Have you ever started to review your financials at the end of the month and noticed that labor and wages are really, really high? What was the reason? If the answer was that you were coming to the end of a month with five pay periods, and that “it’ll balance out next month,” you have an issue with your month-end process. Labor and wages are a huge part of your expenses, and without an accurate figure, it will be difficult to truly gauge your business’s performance.
Thankfully, there’s an easy way to get these figures right. To avoid these conversations and be able to review accurate numbers each month you’ll need to accrue your payroll. Accruing payroll is the process of linking payroll information to the month it was incurred. This is a standard practice and one of the basic principles of accrual accounting. There’s a reason the most successful companies all practice accrued payroll in their accounting department.

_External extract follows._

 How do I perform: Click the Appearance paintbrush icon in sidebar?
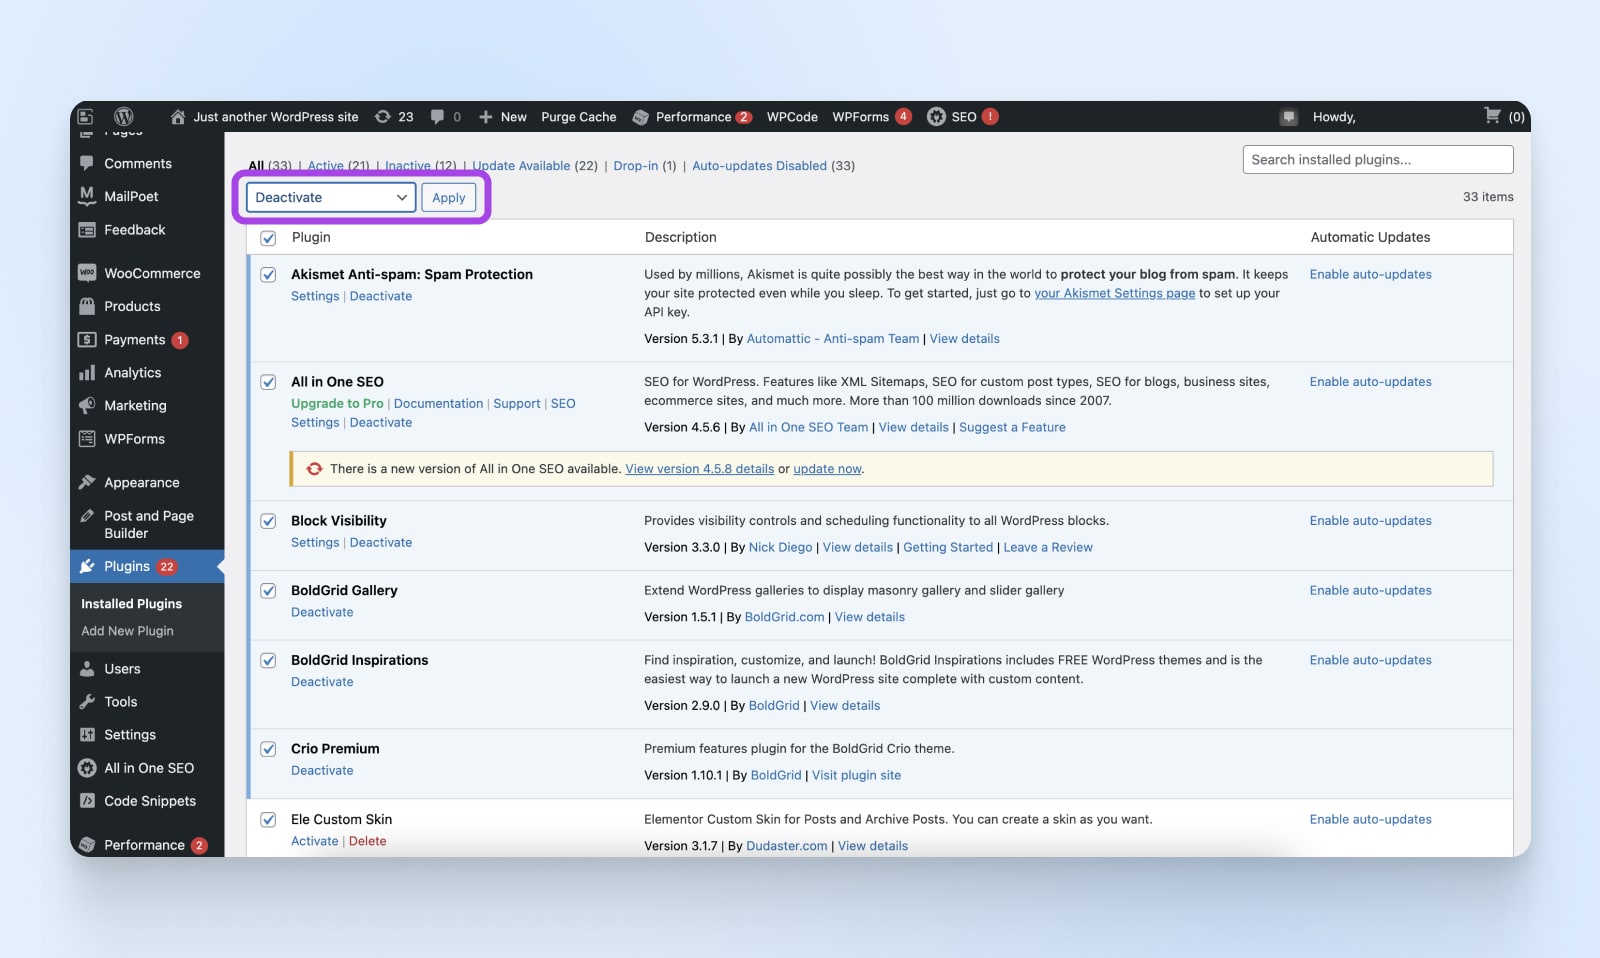coord(87,482)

Typically, there’s one full pay period that falls into the next month. This is the payroll from the second to last week of the month. A lot of times, that whole amount posts in the first few days of the next month. To get the proper figures, this whole amount should be moved back to the month where the work actually took place.

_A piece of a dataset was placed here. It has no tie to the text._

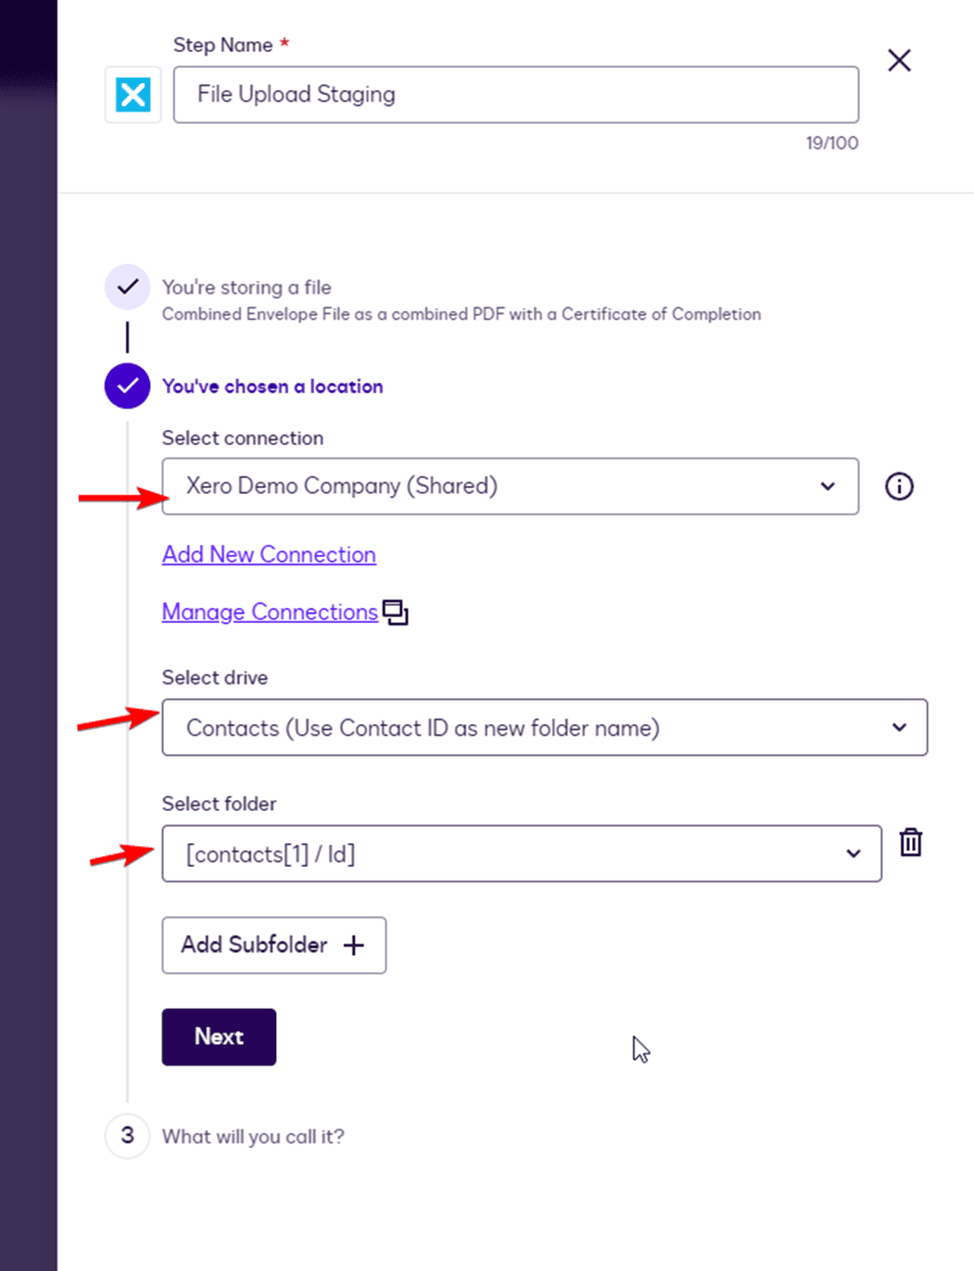This screenshot has height=1271, width=974.
Task: Click the "You've chosen a location" heading
Action: coord(272,387)
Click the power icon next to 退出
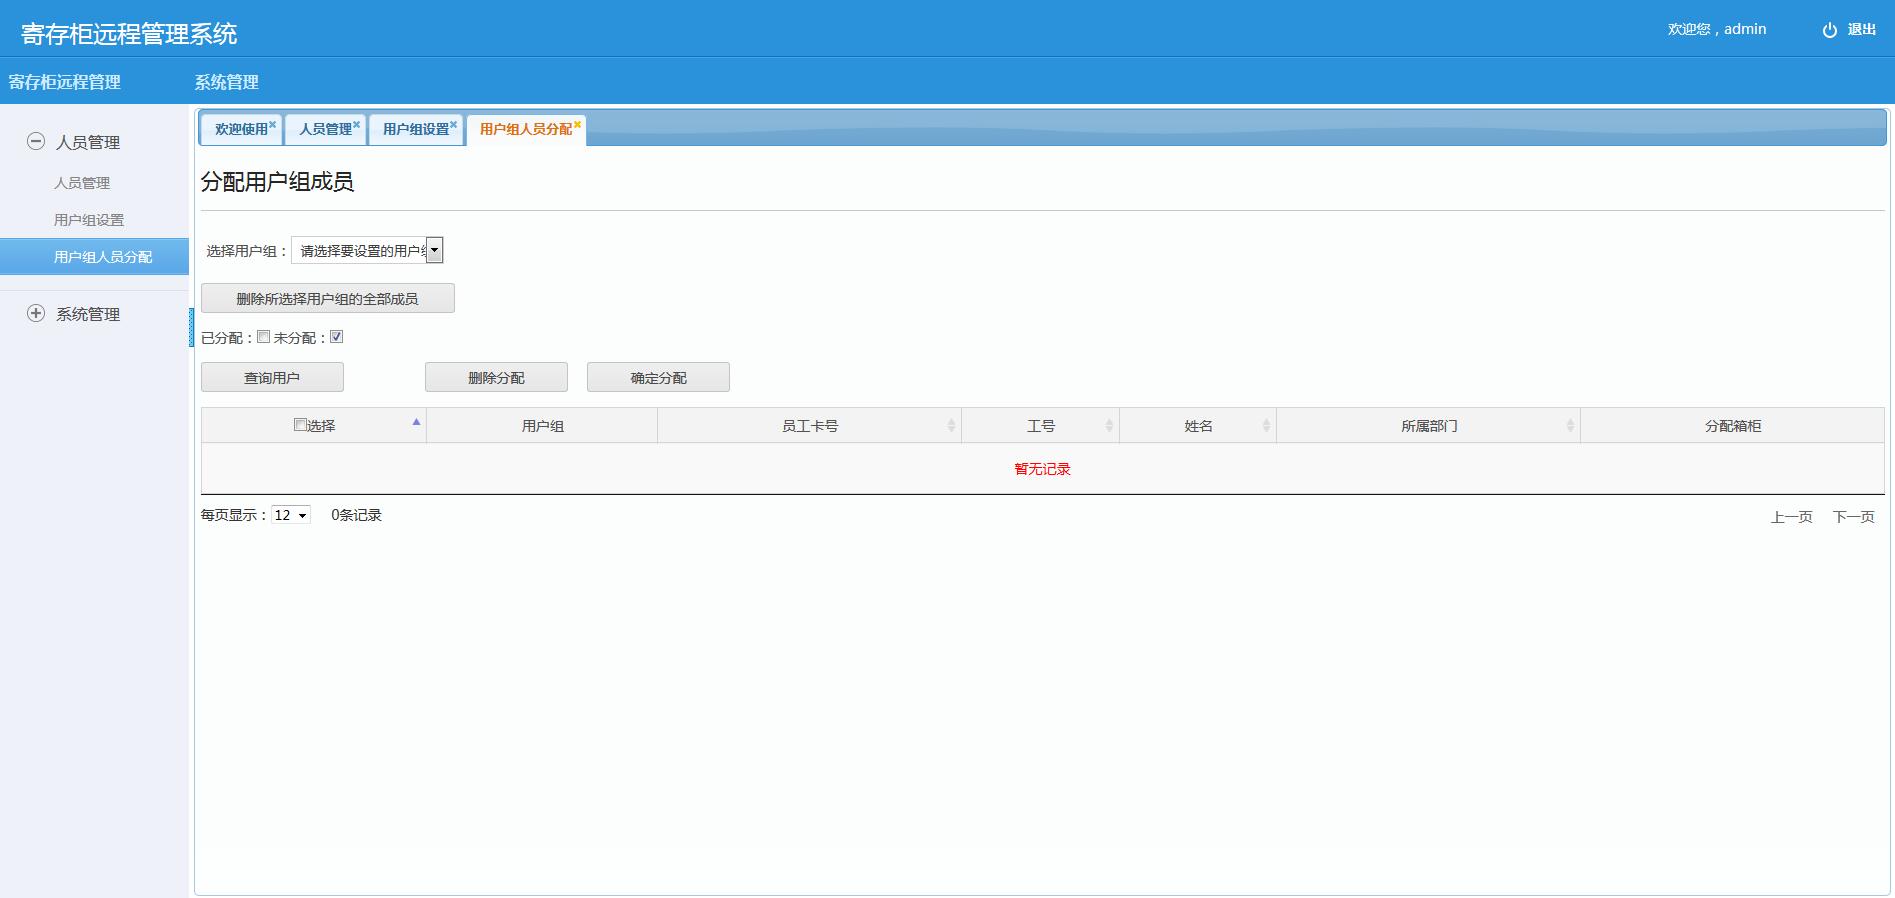This screenshot has height=898, width=1895. pos(1829,30)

You can make this happen by creating a journal that will go in on the last day of the previous month, and reverse back out on the first day of the next month. The payroll is posted to the same expense accounts it would normally hit with the offset going to a payroll accrual account on the balance sheet. Again, this entry needs to be set up as a reversing entry where it “backs out” the first day of the following month. This will ensure that the next month’s payroll expenses will reflect the fact that you’ve already paid out for work done late last month.

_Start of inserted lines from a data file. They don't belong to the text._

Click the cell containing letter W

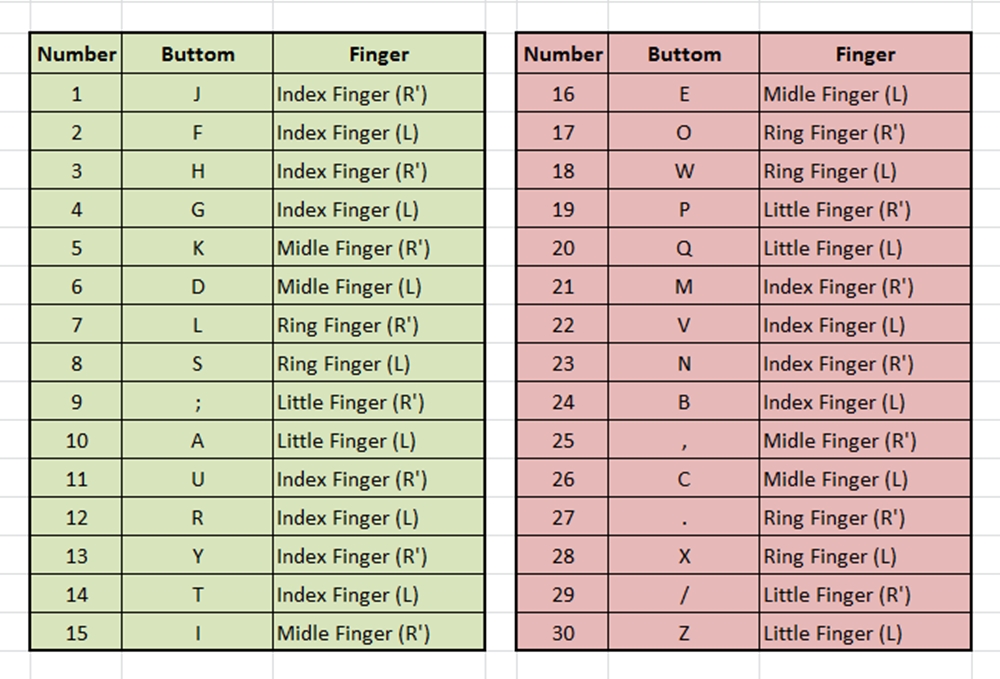click(x=684, y=171)
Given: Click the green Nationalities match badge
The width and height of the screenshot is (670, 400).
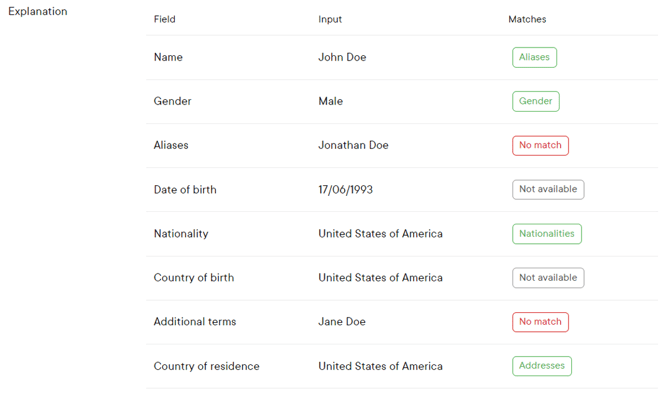Looking at the screenshot, I should (x=546, y=233).
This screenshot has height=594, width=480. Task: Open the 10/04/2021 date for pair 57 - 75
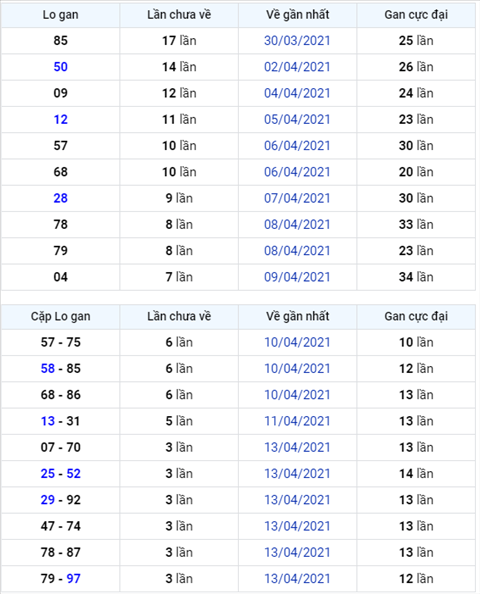click(297, 342)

There’s almost always a partial week as well where payroll needs to be accrued to get the figures accurate. If all of your payroll information is available, this can be used and moved back to the prior period. If all of your payroll information is not available, it’s a good practice to use the numbers from your last full pay period, assuming they will reflect the period accurately. The most efficient way of handling this is to take the full payroll and divide that number by the number of days in the pay period, then multiply that amount by the number of days in the prior month. This will give you your daily rate and then the prorated amount to move back.
This journal entry is set up to go to the same expense accounts your payroll would normally hit, with the offset account going to payroll accrual, the same as the full period entry. Again, this entry is a reversing entry, and will go in on the last day of the prior month and be backed out the first day of the new month.
If this process is followed, the conversation about pay period expenses and how they fell on your bank statement and profit and loss statement no longer need to take place. You’ll be able to review your financials with much more confidence and know that your labor and wages aren’t misstated.
Never disregard the importance of maintaining accurate payroll figures at your company. Start accruing your payroll today!